All these functions require, require_once, include and include_once are used to include the files in the php page but there is slight difference between these functions.

Difference between require, require_once, include, include_once
Difference between require and include is that if the file you want to include is not found then include function give you warning and executes the remaining code in of php page where you write the include function. While require gives you fatal error if the file you want to include is not found and the remaining code of the php page will not execute.

If you have many functions in the php page then you may use require_once or include_once. There functions only includes the file only once in the php page. If you use include or require then may be you accidentally add two times include file so it is good to use require_once or include_once which will include your file only once in php page.
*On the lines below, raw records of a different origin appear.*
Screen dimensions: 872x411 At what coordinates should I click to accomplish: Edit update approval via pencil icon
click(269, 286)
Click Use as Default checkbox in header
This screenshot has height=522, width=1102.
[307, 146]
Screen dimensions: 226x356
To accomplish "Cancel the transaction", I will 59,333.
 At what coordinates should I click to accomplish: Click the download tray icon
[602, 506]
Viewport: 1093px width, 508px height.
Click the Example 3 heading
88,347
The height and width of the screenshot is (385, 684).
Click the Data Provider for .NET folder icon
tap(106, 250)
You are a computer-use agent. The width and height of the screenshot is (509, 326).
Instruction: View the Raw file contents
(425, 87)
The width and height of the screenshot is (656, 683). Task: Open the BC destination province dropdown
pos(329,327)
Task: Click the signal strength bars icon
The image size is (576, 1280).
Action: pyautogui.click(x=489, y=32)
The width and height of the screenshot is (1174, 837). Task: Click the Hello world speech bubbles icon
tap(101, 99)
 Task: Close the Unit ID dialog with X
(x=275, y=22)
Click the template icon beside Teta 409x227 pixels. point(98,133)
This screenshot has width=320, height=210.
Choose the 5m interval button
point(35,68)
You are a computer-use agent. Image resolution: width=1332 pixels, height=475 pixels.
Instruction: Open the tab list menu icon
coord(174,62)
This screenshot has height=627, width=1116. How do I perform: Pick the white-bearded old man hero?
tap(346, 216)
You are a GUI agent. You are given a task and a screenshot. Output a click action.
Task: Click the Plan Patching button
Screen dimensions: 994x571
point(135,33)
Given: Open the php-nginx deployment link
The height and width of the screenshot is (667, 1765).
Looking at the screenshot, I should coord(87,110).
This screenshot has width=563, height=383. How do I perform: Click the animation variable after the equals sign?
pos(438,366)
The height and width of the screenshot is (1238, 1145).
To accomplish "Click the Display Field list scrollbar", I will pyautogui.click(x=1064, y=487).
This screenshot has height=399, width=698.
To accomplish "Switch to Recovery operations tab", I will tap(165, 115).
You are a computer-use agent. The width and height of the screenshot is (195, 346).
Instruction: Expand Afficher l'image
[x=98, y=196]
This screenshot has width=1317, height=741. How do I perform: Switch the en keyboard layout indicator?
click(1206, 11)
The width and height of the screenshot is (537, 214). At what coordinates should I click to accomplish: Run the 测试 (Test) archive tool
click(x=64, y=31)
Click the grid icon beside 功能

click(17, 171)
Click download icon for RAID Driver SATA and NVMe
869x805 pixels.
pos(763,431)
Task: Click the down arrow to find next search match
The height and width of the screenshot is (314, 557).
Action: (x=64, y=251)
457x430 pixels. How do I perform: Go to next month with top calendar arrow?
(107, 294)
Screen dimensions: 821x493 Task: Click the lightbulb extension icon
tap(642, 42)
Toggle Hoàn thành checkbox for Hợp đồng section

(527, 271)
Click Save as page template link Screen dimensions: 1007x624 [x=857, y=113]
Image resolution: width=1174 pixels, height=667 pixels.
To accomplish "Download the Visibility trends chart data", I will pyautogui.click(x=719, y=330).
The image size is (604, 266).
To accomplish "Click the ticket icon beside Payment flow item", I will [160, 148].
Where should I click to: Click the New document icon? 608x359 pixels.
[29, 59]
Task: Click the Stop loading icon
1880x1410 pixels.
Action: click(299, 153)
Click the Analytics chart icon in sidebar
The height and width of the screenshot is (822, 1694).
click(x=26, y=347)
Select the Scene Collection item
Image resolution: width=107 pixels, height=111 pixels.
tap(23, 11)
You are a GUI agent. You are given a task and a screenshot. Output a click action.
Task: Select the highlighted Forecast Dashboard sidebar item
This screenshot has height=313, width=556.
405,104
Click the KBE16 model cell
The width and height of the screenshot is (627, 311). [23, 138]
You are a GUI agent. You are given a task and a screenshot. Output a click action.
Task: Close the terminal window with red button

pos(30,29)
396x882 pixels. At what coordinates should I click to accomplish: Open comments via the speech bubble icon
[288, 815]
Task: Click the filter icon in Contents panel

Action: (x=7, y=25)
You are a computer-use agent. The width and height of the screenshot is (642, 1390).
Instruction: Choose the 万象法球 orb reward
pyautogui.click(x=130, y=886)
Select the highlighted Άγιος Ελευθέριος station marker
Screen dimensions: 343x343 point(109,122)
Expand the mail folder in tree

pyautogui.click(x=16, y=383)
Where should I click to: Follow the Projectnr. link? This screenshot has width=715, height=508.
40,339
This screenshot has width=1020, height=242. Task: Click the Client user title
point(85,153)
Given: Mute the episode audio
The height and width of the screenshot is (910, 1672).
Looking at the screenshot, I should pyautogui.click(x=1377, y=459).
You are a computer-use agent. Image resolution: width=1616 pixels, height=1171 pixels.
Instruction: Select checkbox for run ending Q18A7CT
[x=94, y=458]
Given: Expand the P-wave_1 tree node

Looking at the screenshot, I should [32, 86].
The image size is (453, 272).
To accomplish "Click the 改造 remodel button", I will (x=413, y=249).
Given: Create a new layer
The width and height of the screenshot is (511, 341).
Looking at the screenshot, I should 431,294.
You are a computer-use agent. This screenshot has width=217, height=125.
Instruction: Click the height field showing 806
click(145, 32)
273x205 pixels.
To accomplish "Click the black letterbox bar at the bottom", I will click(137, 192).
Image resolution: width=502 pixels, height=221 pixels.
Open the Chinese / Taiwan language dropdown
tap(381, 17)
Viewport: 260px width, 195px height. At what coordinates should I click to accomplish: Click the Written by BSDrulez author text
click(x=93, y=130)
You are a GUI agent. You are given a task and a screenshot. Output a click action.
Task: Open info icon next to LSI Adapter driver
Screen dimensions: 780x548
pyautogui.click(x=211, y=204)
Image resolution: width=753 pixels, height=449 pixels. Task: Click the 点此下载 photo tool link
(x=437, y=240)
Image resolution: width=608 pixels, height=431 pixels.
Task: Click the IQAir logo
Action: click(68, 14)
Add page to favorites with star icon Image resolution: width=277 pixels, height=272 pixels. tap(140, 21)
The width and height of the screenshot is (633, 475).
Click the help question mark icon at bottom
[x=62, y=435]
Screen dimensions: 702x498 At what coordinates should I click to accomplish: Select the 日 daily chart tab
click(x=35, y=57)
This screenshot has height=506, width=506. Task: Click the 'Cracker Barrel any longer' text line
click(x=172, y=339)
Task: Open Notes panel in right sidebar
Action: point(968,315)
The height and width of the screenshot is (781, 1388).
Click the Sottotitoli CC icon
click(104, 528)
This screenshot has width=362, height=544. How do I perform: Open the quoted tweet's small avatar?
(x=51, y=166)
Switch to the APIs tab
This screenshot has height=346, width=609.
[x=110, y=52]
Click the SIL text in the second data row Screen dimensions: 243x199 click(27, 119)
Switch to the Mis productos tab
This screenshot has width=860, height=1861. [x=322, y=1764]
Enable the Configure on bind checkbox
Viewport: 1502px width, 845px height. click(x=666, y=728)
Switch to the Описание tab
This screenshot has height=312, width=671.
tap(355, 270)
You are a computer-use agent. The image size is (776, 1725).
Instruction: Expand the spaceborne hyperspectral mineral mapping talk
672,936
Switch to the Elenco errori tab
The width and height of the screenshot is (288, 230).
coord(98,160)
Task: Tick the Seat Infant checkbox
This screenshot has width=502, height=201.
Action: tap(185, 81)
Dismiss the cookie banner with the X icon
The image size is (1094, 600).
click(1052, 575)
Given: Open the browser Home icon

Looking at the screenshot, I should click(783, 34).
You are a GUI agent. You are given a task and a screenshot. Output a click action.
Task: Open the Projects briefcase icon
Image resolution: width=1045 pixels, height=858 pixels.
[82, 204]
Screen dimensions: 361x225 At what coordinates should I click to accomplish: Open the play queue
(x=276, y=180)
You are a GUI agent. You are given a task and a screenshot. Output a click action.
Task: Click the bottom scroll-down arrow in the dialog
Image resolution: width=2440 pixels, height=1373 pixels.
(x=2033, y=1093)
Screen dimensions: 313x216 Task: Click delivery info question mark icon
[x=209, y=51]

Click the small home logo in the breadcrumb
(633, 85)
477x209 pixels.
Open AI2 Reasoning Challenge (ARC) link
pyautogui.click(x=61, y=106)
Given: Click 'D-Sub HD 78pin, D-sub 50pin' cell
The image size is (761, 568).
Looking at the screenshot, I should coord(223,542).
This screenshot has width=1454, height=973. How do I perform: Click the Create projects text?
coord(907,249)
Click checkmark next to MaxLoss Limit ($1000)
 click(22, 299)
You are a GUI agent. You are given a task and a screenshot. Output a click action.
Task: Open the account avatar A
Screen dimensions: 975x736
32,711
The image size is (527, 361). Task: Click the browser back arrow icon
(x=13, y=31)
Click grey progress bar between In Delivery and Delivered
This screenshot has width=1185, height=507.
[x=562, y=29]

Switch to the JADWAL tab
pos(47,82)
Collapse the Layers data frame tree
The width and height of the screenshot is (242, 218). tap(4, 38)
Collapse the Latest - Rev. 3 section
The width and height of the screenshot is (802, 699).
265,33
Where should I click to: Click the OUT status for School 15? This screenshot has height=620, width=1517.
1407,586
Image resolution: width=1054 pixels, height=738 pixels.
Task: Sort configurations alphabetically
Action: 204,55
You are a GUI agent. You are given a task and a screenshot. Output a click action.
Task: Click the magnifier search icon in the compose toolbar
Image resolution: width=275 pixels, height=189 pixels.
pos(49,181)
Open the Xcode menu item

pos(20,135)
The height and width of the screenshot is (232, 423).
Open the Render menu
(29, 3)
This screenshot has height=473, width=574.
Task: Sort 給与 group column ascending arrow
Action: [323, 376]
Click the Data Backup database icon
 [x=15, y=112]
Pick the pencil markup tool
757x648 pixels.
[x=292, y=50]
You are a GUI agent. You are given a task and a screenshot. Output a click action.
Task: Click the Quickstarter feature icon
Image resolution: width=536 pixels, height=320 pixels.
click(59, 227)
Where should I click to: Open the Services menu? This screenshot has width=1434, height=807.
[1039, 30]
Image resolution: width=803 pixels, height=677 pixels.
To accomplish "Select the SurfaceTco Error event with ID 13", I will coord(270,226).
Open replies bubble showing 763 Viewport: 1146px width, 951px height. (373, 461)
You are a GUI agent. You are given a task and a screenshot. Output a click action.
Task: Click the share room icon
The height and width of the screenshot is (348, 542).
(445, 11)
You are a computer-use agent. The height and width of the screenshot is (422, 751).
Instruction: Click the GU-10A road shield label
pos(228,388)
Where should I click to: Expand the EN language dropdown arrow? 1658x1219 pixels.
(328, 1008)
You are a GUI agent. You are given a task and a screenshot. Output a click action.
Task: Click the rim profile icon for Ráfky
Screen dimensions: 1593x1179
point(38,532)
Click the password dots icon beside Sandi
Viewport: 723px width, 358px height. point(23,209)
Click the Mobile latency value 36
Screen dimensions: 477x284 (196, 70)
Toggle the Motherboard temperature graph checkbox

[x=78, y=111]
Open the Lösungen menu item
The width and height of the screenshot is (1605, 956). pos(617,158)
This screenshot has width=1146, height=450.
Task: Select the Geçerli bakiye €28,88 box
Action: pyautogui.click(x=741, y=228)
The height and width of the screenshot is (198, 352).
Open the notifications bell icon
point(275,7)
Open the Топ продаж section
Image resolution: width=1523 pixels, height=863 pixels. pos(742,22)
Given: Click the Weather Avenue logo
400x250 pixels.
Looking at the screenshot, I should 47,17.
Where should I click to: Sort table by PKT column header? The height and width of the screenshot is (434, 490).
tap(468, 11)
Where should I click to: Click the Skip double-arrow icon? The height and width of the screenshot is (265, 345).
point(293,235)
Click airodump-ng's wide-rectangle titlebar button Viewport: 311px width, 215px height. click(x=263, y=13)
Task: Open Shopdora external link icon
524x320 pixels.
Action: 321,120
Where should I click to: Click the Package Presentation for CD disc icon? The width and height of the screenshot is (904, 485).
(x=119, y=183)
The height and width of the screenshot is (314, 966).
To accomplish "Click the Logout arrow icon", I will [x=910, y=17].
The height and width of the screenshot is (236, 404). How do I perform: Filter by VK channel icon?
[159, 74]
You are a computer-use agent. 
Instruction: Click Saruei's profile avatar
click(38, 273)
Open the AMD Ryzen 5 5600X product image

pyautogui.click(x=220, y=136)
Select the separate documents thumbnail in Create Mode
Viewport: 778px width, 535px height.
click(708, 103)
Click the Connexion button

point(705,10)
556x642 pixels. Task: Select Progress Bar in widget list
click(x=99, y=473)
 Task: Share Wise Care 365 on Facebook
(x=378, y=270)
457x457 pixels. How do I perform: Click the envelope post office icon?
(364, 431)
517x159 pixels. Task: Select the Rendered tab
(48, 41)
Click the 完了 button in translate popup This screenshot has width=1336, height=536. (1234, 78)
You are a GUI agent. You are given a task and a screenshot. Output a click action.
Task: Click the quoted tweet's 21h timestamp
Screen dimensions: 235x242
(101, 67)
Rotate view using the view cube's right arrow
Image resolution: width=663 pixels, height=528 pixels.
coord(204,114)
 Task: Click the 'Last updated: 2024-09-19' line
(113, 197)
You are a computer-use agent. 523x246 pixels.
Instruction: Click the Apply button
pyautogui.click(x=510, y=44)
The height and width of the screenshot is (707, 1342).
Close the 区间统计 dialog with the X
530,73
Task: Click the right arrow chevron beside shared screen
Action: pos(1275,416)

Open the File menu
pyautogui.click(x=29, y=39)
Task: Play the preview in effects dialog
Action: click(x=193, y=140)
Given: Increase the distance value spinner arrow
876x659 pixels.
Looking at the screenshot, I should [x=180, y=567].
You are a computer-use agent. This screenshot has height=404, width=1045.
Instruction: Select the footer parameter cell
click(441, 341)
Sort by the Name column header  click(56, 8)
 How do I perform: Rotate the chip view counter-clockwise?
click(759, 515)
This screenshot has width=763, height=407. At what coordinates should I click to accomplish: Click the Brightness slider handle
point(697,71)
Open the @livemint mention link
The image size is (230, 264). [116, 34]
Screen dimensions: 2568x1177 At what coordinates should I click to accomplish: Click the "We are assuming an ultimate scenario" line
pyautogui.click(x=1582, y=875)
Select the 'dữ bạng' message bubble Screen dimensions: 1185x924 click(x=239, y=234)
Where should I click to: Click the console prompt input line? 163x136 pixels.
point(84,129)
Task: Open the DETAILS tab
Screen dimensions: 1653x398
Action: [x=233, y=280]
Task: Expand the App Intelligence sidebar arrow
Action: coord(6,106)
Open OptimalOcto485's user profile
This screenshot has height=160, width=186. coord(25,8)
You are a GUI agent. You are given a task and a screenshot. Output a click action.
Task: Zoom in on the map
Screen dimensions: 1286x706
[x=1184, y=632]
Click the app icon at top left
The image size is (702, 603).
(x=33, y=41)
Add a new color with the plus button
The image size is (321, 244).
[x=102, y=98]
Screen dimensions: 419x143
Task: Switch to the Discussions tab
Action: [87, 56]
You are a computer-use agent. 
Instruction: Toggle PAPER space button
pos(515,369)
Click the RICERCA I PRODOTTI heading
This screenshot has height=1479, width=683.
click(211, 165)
Difference between require_once and include_onceis same as the difference between require and include.

Different types of errors in PHP

Here are three basic types of runtime errors in PHP:

1. Notices: These are trivial, non-critical errors that PHP encounters while executing a script – for example, accessing a variable that has not yet been defined. By default, such errors are not displayed to the user at all – although you can change this default behavior.

2. Warnings: These are more serious errors – for example, attempting to include() a file which does not exist. By default, these errors are displayed to the user, but they do not result in script termination.

3. Fatal errors: These are critical errors – for example, instantiating an object of a non-existent class, or calling a non-existent function. These errors cause the immediate termination of the script, and PHP’s default behavior is to display them to the user when they take place.